На улице Чарльз взял ее под руку.
— Час назад я разговаривал с капитаном Салливаном, — сказал он. — Полиция не будет возбуждать уголовное дело.
Рой издала вздох облегчения. В течение всей долгой бессонной ночи она проигрывала в уме сцены, взятые ею из детективных романов, кинофильмов, телеспектаклей, и представляла, как ее осуждают, возможно даже пожизненно.
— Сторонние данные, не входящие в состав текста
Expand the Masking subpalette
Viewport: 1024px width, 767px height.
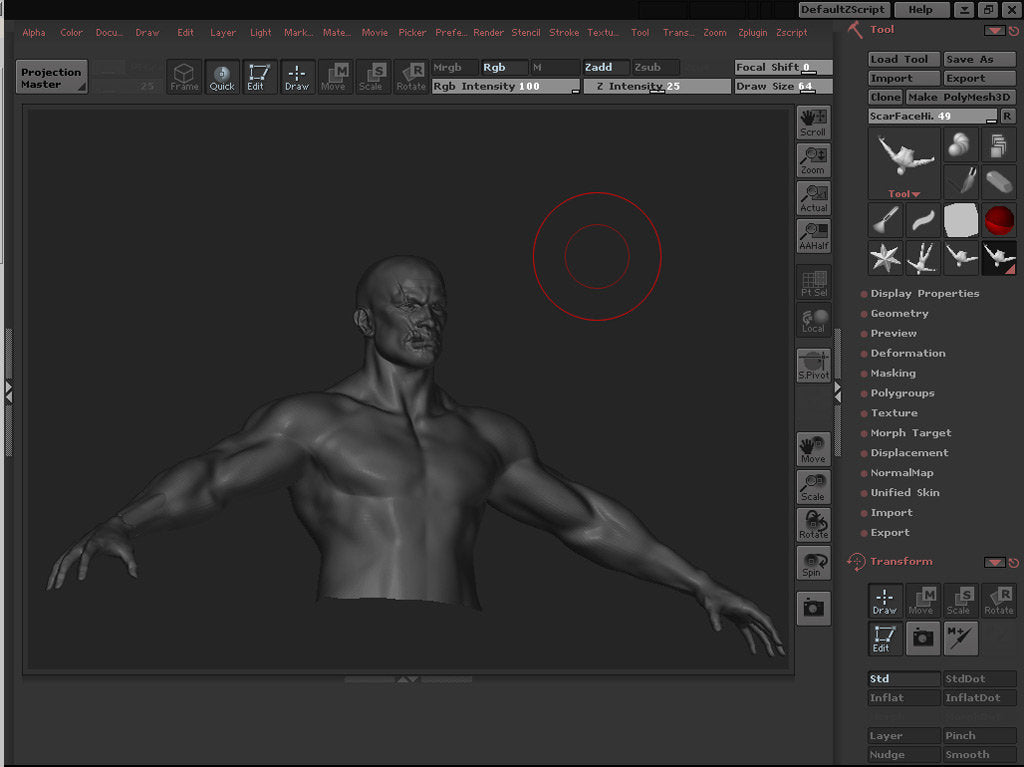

— Ты уверен, Чарльз? Был разговор, что дело передадут в прокуратуру округа.
— Кто вам это сказал?
— Один из репортеров.
— Репортеры, — холодно произнес Чарльз. — Нам придется выставить охрану возле «Бельведера», чтобы отгонять их.
— Полицию убедил тот факт, что пистолет был зарегистрирован на имя ее отца?
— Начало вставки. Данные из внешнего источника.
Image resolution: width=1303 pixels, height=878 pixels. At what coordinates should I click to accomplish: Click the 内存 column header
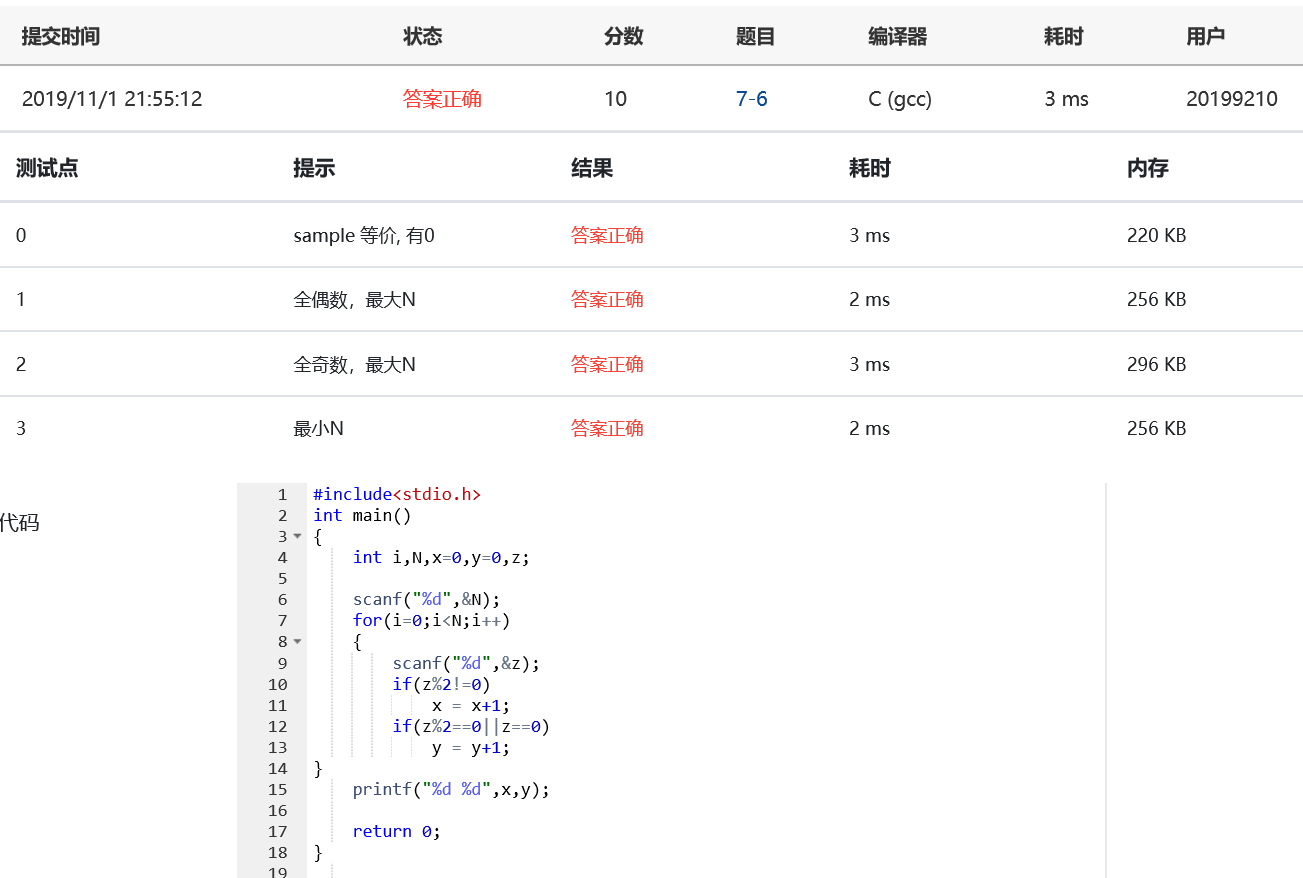click(x=1147, y=168)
— Да, когда детектив получил ваши показания, он признал это несчастным случаем. Но из-за того, что мать принадлежит… принадлежала… словом, чтобы перестраховаться, он направил дело капитану Салливану.
— Знаешь, Чарльз, мне следовало поступить разумнее… Она была страшно взвинчена, не в себе.
— Она очень тяжело пережила смерть своего отца. — После паузы он добавил: — После его смерти в ее поведении появились странности. В семье говорят, что в те недели, когда я был в Швеции, она замкнулась, не отвечала ни на какие звонки. А потом внезапно договорилась о десятках визитов… Мне это непонятно. Она прилетала ко мне. — Он снова помолчал. — А вернувшись в «Бельведер», даже не поздоровалась с бабушкой.
— Должно быть, ей был нужен только пистолет, — сказала, сморщившись, Рой. Она до сих пор не могла забыть красное пятно, расплывающееся на светлом шелке блузки.
— Я хочу спросить вас вот о чем. Почему она хотела… ЭТО сделать?
Рой сбилась с ноги.
Вот он шанс, чтобы открыть истину. Он хочет знать мотивы, которыми руководствовалась Алфея. И что плохого, если она все расскажет ему?
Что страшного в том, что он сын моего мужа?
Конечно, сначала он будет в шоке. Но Чарльз не тот человек, которого можно легко выбить из седла. Может быть, позже он даже признает меня в качестве второй матери.
Чарльз смотрел покрасневшими глазами на Рой, в них были спокойствие и приказ.
Смущенно заморгав, Рой опустила глаза. В ней до сих пор была жива верность старой дружбе.
— Рой! — снова обратился к ней Чарльз. — Так что она сказала?
— Она была страшно расстроена.
— Но должна же была она дать какие-то вразумительные объяснения.
— Дай мне припомнить, — сказала Рой. Начиная со вчерашнего дня, она тысячу раз мысленно проходила по этому заминированному полю. — Вначале я предложила ей кофе… Она отказалась. Затем она сказала, что хотела меня повидать. Но ничего особенного она не говорила. Когда Алфея приезжала в город, мы регулярно встречались.
— Пока все это не выглядит странным или экстравагантным.